The Mudcat Café TM
Thread #108347 Message #2255317
Posted By: Don Firth
06-Feb-08 - 04:49 PM
Thread Name: BS: Joan Baez Endorsement of Obama - Feb 2008
Subject: RE: BS: Joan Baez Endorsement
Hell's bells, I grew up reading comic books! And Big-Little books.
People like the good Dr. Fredric Wertham grossly underestimate the fundamental intelligence of kids. Just because Superman could fly and bullets bounced off his chest didn't mean I didn't have a pretty good idea of what the real world is like. It was just an enjoyable fantasy, and I knew it at the time, as did all the other kids I knew. In fact, my favorite costumed crime-fighter was Batman, because he didn't have super powers. He was just very good at what he did (not a bad ideal to strive for!). They weren't that much different from the Sunday "funnies," which my Dad used to read to my sisters and me. Sunday morning ritual.
The only time my mother wasn't too happy was when an uncle gave me a big stack of pulp magazines he had finished reading (I was maybe 11 at the time). Amazing Stories, Astounding Stories, Planet Stories, etc. Other than Buck Rogers and Flash Gordon in the Sunday funnies, this was my introduction to science fiction. Probably what concerned my mother more than anything else were the cover drawings of buxom, scantily clad females being menaced by bug-eyed monsters (CLICKY #1 or CLICKY #2). But these magazines contained early stories (some of which have since become "classics") by such people as Isaac Asimov, Robert Heinlein, Edmond Hamilton, Arthur C. Clark, and others who have become regarded as the Olympic Gods among writers of science fiction.
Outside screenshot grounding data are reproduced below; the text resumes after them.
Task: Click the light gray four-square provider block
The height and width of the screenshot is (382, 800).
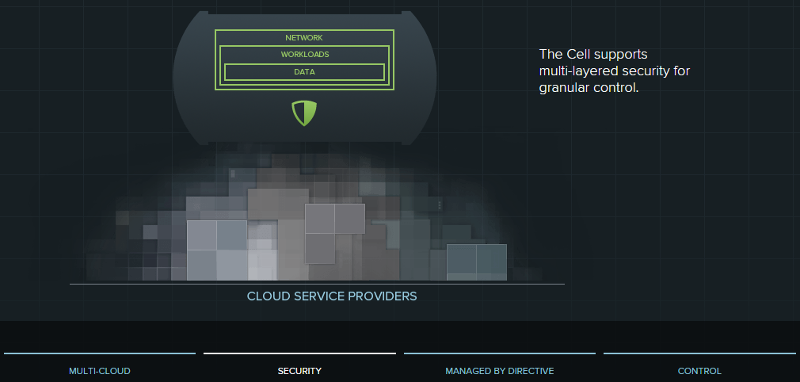Action: pos(217,250)
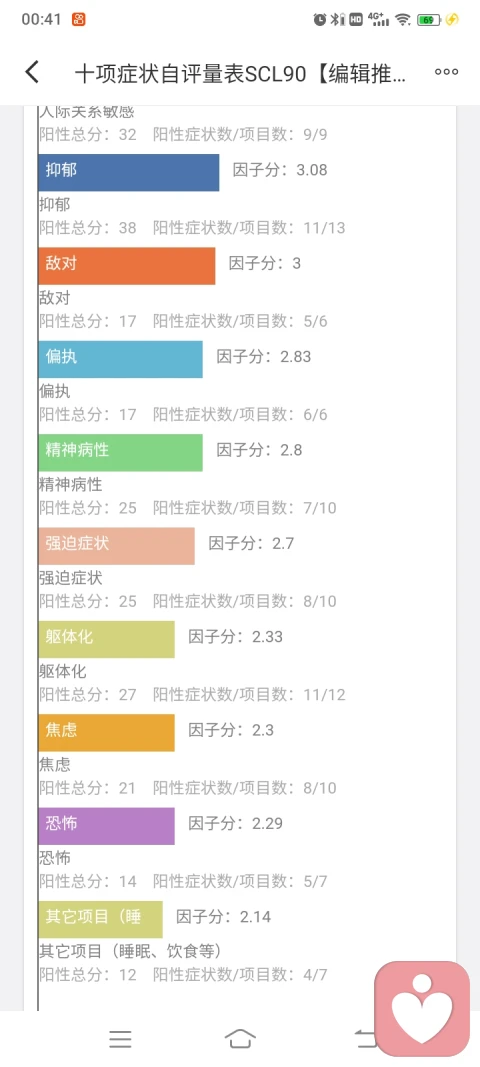
Task: Tap the back arrow in header
Action: [x=32, y=72]
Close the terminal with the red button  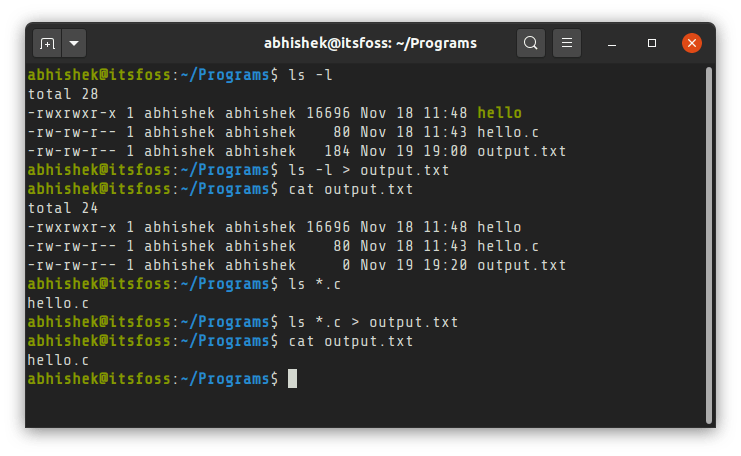click(691, 43)
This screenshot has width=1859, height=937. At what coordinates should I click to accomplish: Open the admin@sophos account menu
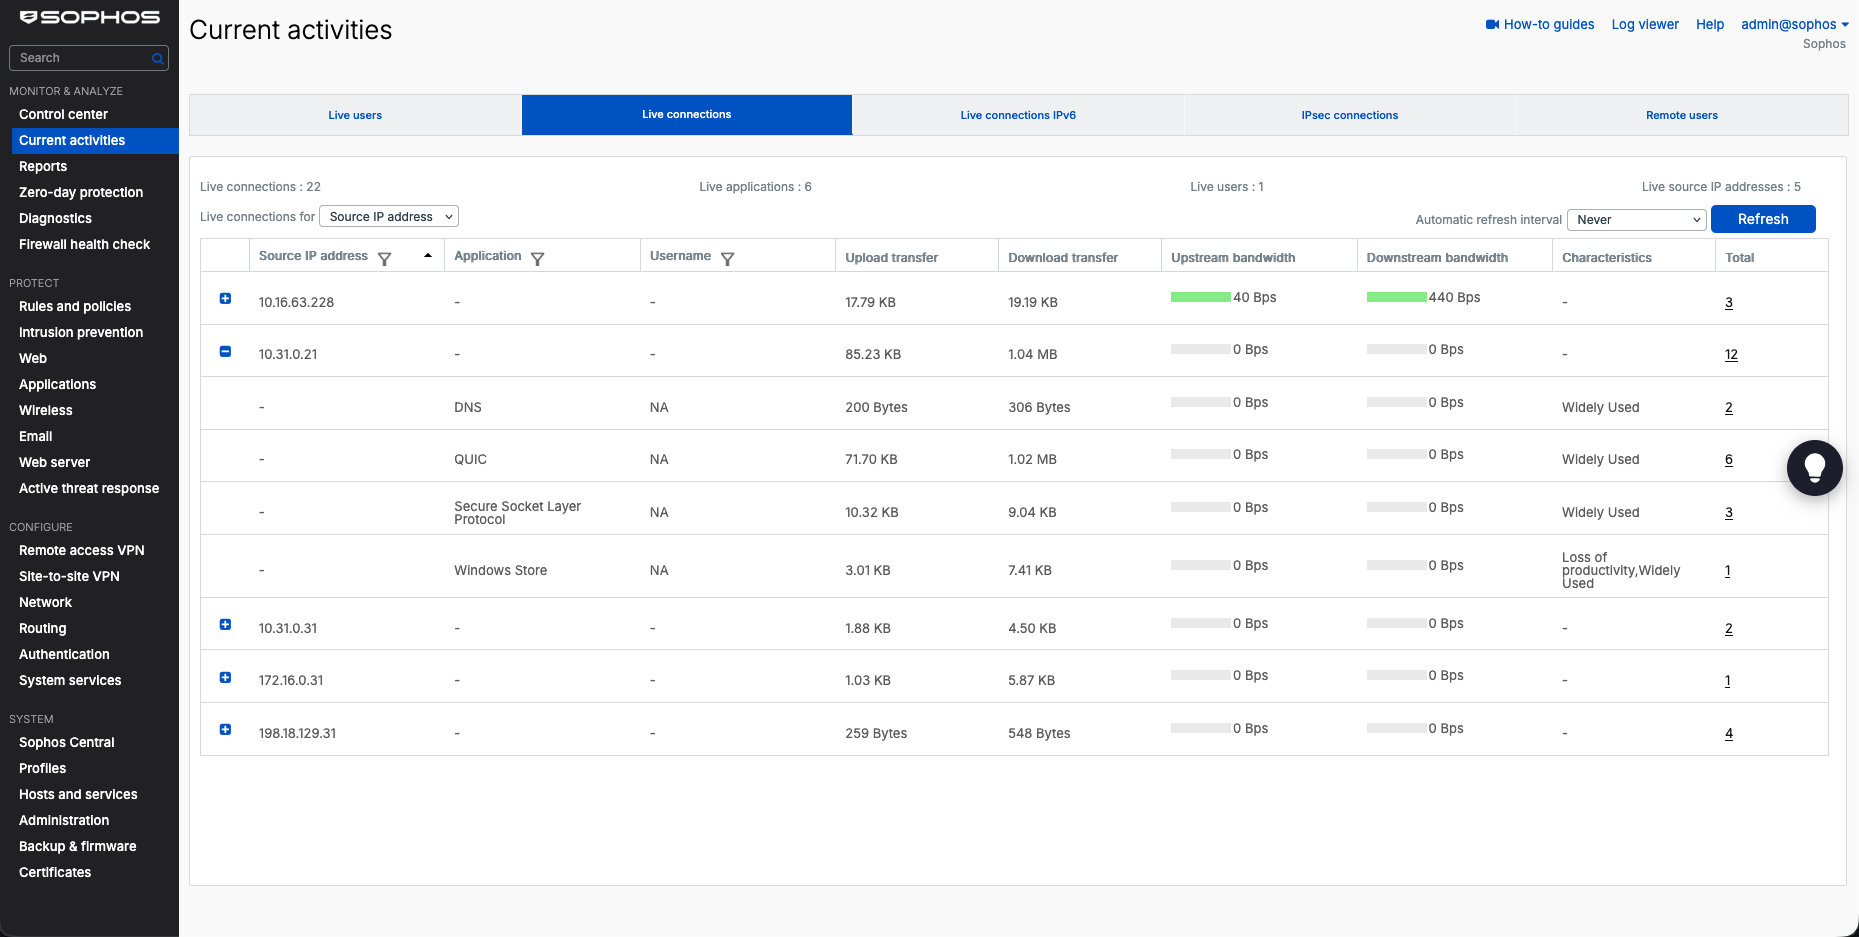(x=1794, y=24)
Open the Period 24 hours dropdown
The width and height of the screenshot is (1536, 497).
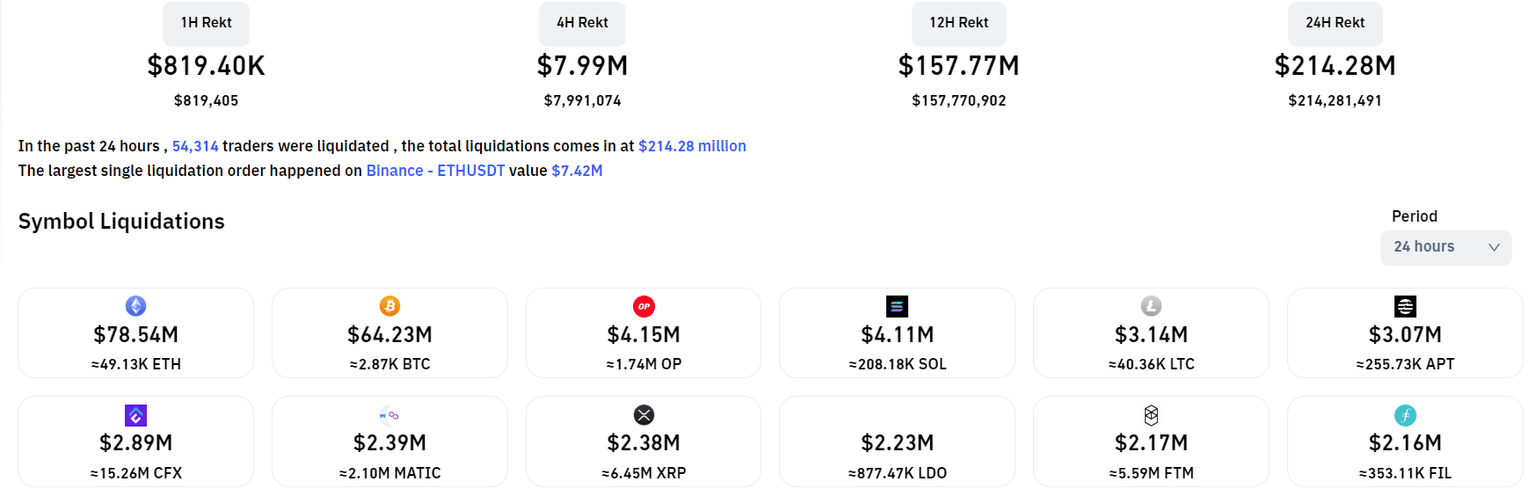1445,247
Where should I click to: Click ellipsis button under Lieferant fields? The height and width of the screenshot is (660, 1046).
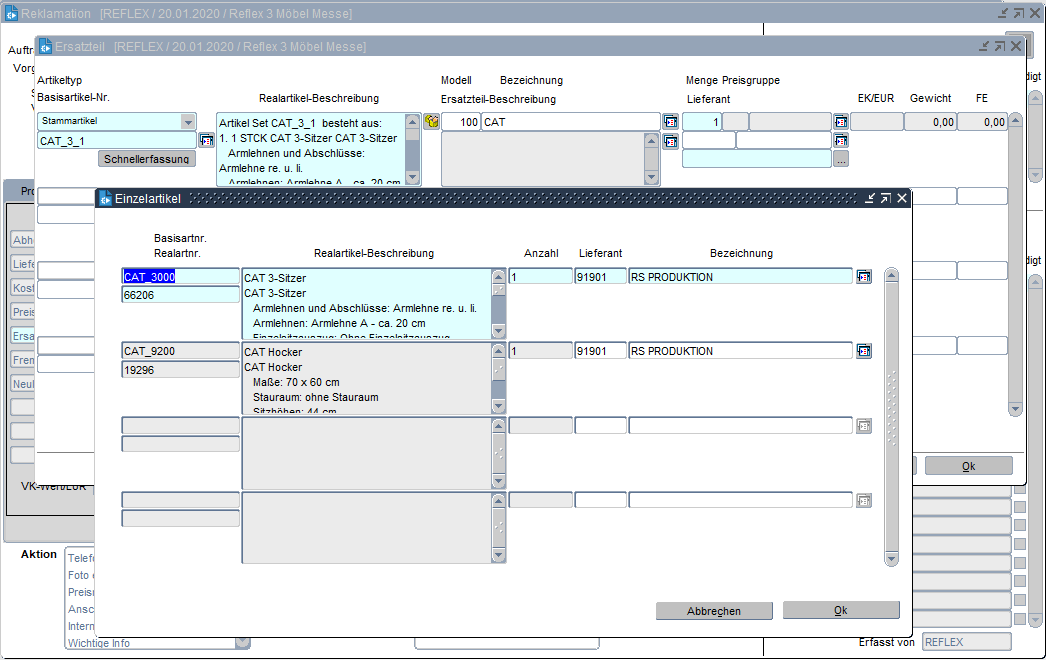pyautogui.click(x=841, y=159)
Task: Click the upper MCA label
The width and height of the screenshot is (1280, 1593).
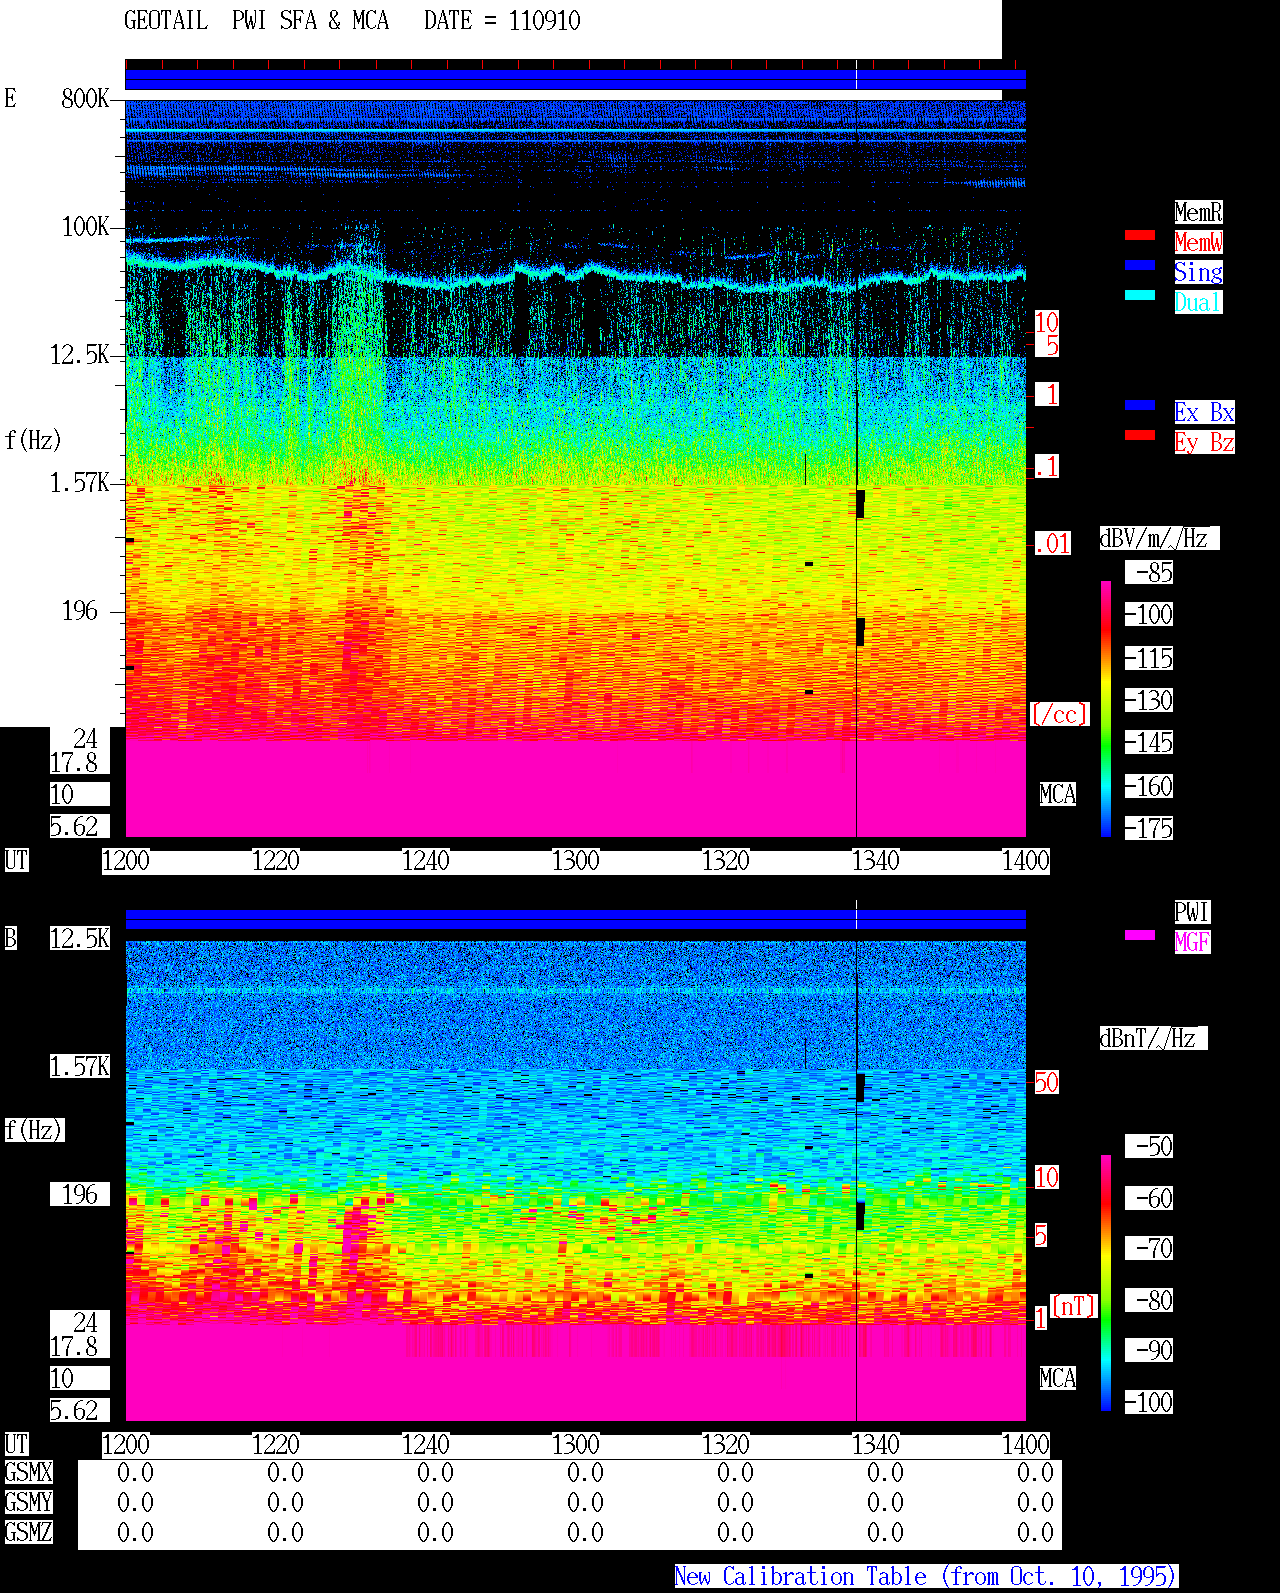Action: 1058,795
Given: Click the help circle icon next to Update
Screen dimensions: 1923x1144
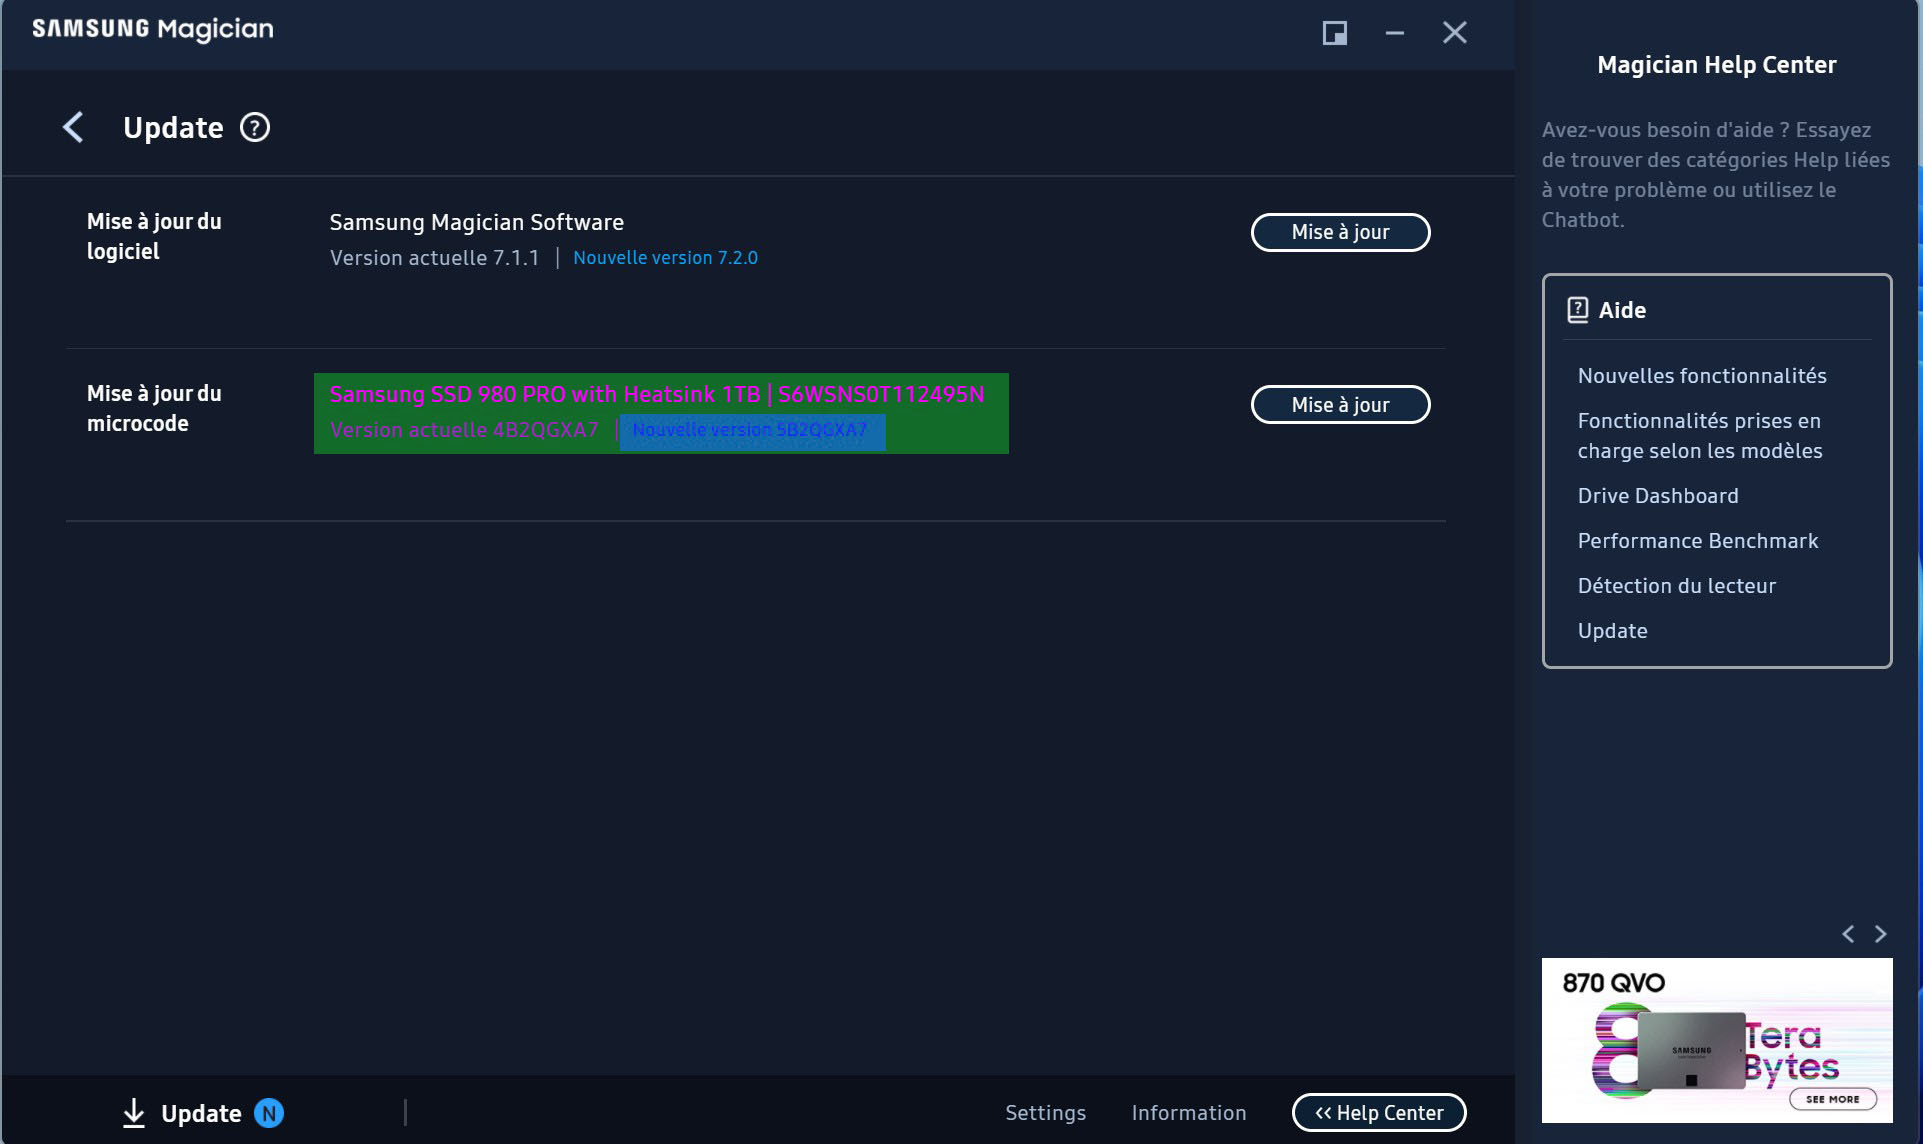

Reading these things undoubtedly had a strong influence on my lifelong habit of reading, which still includes science fiction, but covers a wide variety of literature: fiction, classics and otherwise, non-fiction, the works. This is why I'm tickled to see that lots of kids are currently deeply into the Harry Potter books. These things are tomes, and the kids are wolfing them down. When they finish them, they'll undoubtedly go hunting for other stuff to read, just like I did.
And, of course, Dr. Wertham has his modern counterparts in the many folks who are shocked and appalled at the subject matter of the Harry Potter books. Witchcraft and wizardry. Oh, Horrors!!
Give a kid something that stirs his or her imagination, and you have a reader for life. That's a good thing!!